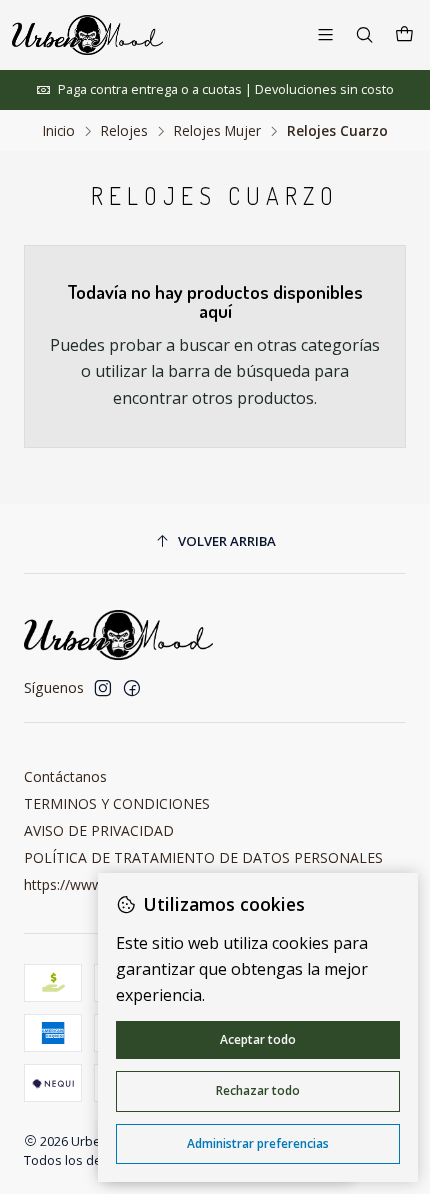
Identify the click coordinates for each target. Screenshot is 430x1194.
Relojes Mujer (217, 131)
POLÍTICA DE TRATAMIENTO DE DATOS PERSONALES (203, 857)
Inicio (59, 131)
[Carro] (404, 35)
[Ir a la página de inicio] (87, 35)
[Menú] (325, 34)
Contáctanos (65, 776)
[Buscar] (364, 34)
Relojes (124, 131)
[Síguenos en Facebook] (132, 688)
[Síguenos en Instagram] (103, 688)
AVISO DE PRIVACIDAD (99, 830)
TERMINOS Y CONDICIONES (117, 803)
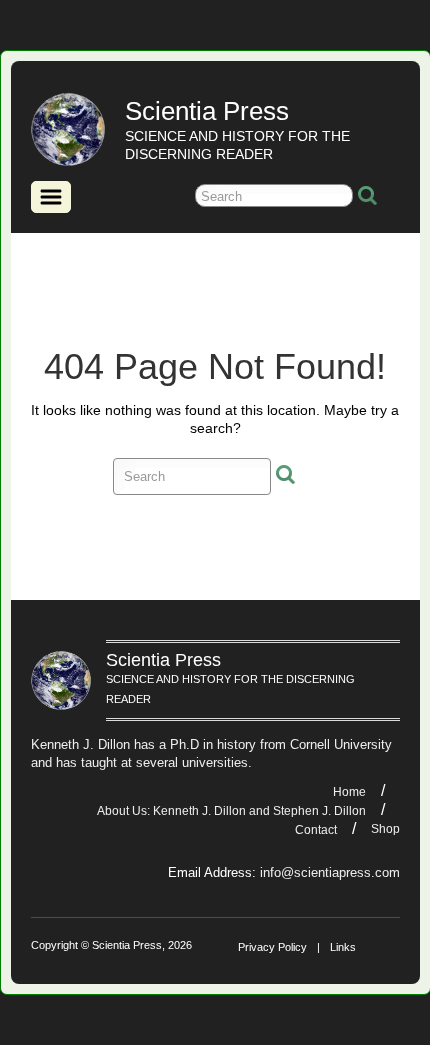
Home (349, 792)
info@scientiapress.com (330, 872)
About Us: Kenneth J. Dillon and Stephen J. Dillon (231, 811)
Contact (316, 830)
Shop (385, 829)
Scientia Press (207, 111)
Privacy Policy (272, 947)
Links (343, 947)
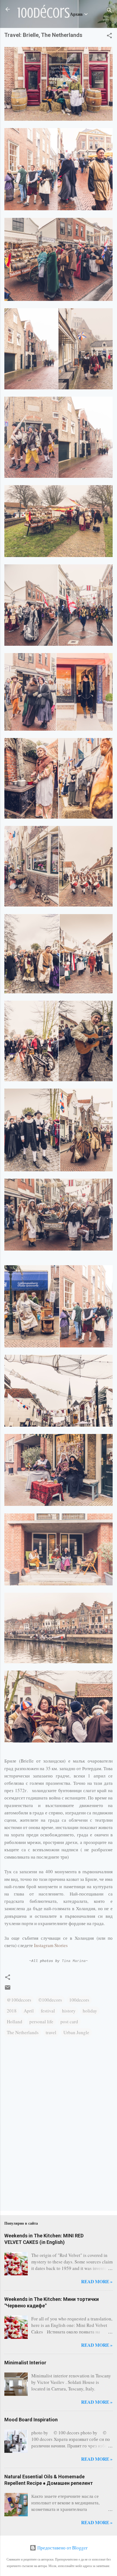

------------------------------------------------------------

▸ **Work request**
A line qualifies when it holds the word "Síguenos"; report all qualifying lines from the records above.

▸ **Solution**
[Síguenos en Facebook] (132, 688)
[Síguenos en Instagram] (103, 688)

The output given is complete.